FILM REVIEW: Criterion Collection
Director Krzysztof Kieślowski; Writers Krzysztof Piesiewicz and Kieślowski; Cinematographer Sławomir Idziak; Starring Irène Jacob; Length 98 minutes.

Seen at home (VHS), Wellington, June 1997 (and at home many times subsequently, most recently on Blu-ray, London, Wednesday 24 December 2014).

Mr. Jones (2019)

Today the fearsome British costume drama industry unleashes yet another adaptation of Jane Austen’s Emma upon us all. Last week my Polish themed week led up to the release of Agnieszka Holland’s latest film, but it can probably be considered as much a British film as a Polish one, especially as it deals with a British subject. It has the big old handsome period details you expect from such films, but it tells a slightly different story once it gets to the USSR, and perhaps that sets it apart from the usual run of such things, but I think there’s a lot to like.
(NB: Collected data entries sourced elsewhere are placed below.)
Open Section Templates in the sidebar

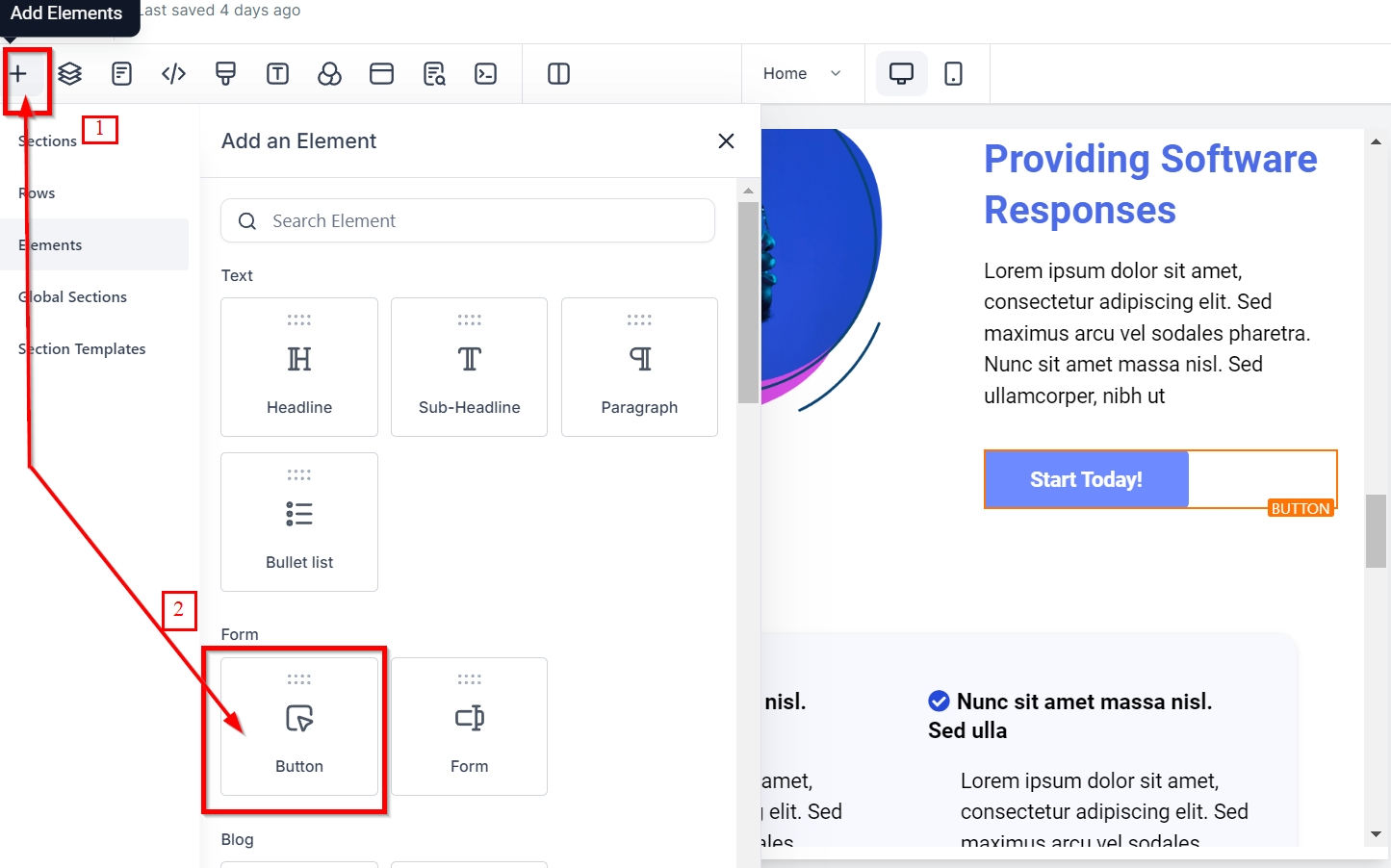pos(83,349)
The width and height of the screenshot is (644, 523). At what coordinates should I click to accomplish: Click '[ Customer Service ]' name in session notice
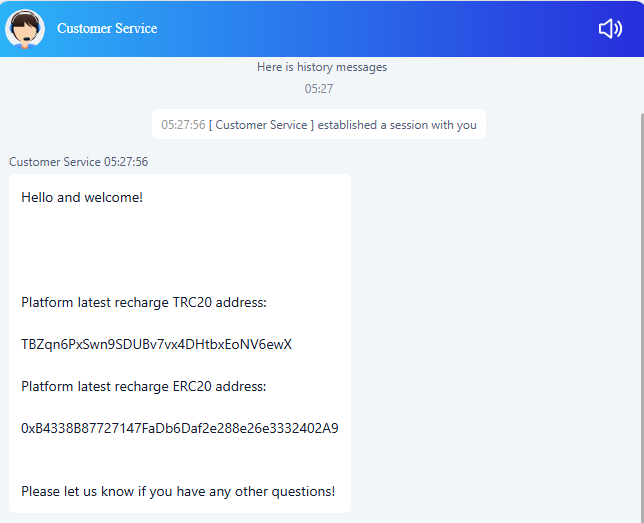(x=261, y=125)
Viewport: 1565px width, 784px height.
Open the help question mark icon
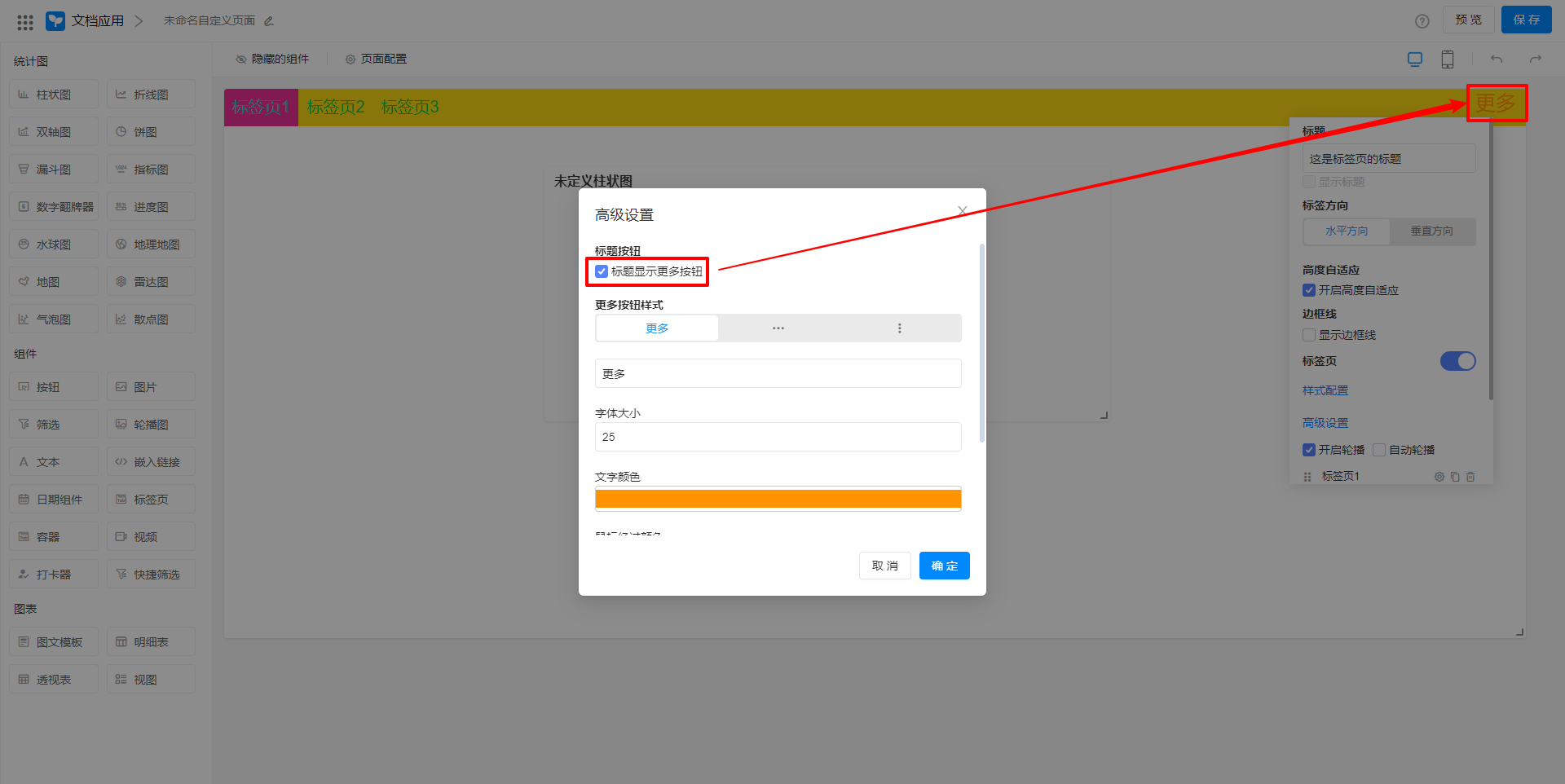tap(1422, 21)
This film sets itself against the backdrop of the “Holodomor” in the Ukraine — a famine during the 1930s largely engineered by the Soviet leadership, which killed millions of peasants — but really it’s about the way that these kinds of stories are treated by the media, about how the media is in the pocket of business and government interests. And so our crusading Welshman Gareth Jones (played by James Norton, the same actor who most recently was seen as Mr Brooke in Little Women) campaigns to bring to light this atrocity at a time when Western powers were more interested in alliances with the USSR and so not well-disposed to such revelations (and the media, as ever, reliable lapdogs to the powerful). The acting is all pretty solid (even Vanessa Kirby in a rather token role as the only apparently non-historical figure), and it’s directed capably by Agnieszka Holland albeit with some little expressionist touches. However, there’s plenty about this movie which rather too on the nose, seeming to ask us “do you see??” as it’s waving its arms to make clear what its teachable moments are. For example, and perhaps most clunkily, there’s the framing device of George Orwell writing Animal Farm, which we gather might have been a rather anodyne book about animals being mean to one another until our titular hero impresses upon Orwell exactly what the Soviets are really doing, at which point his faith in the Revolution starts to waver. Sadly, then, the film never quite lifts the way it needs to, but it’s worth watching all the same.

Mr. Jones film posterCREDITS
Director Agnieszka Holland; Writer Andrea Chalupa; Cinematographer Tomasz Naumiuk; Starring James Norton, Peter Sarsgaard, Vanessa Kirby; Length 119 minutes (originally 141 minutes).
Seen at Curzon Victoria, London, Friday 7 February 2020.